Exploring Key Genes of Glutathione Metabolism in Systemic Lupus Erythematosus Based on Mendelian Randomisation, Single-Cell RNA Sequencing and Multiple Machine Learning Approaches.

Systemic lupus erythematosus (SLE) is a complex autoimmune disease characterised by immune dysregulation leading to inflammation and organ damage. Despite the rising global incidence of SLE, its aetiology remains unclear. We applied Mendelian randomisation (MR), multi-omics integration, machine learning (ML), and SHAP to identify key metabolites and genes associated with SLE, revealing the crucial role of the glutathione pathway. MR analysis was performed on 1400 serum metabolites, revealing significant enrichment in the glutathione metabolic pathway. Single-cell RNA sequencing (scRNA-seq) data classified monocytes into Metabolism_high and Metabolism_low groups based on glutathione metabolism scores.

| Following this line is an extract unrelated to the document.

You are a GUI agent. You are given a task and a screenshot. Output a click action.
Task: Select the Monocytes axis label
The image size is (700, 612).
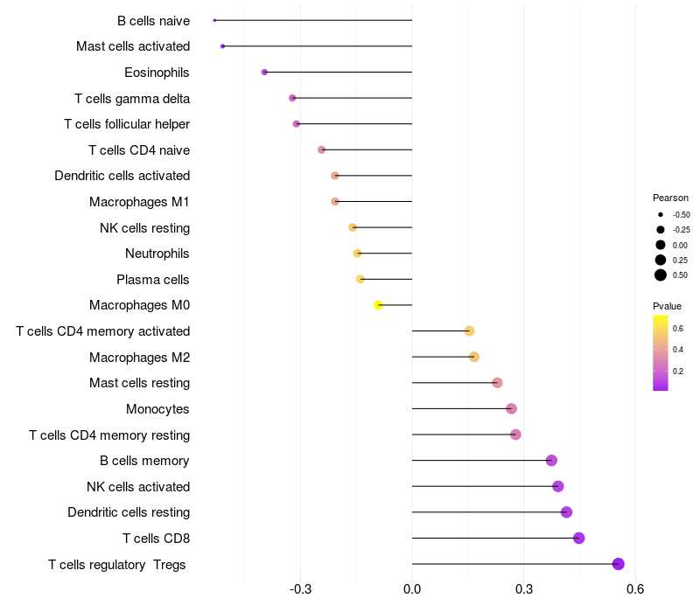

Differentially expressed genes were analysed using GSEA, metabolic pathway activity assessment, transcription factor prediction, cellular communication analysis, and Pseudotime analysis. LASSO regression identified hub genes and machine learning models (CatBoost, XGBoost, NGBoost) were developed. The SHAP method was used to interpret these models. Expression of key genes was validated across multiple datasets. MR analysis confirmed that metabolites were enriched in the glutathione pathway, identifying nine hub genes. Machine learning models achieved AUCs of 0.85, 0.80, and 0.83 in the validation set. SHAP analysis highlighted LAP3 as the top contributing gene across all models. scRNA-seq data showed that LAP3 plays a significant role in the immune microenvironment of SLE. Validation across multiple datasets (training, validation, and GSE112087) revealed elevated LAP3 expression in PBMCs of SLE patients, with AUCs of 0.935, 0.795, and 0.817, respectively, suggesting strong diagnostic potential. Glutathione metabolism is closely associated with SLE development and LAP3 may play a key role in its progression. Both glutathione metabolism and LAP3 could serve as potential targets for SLE diagnosis and treatment.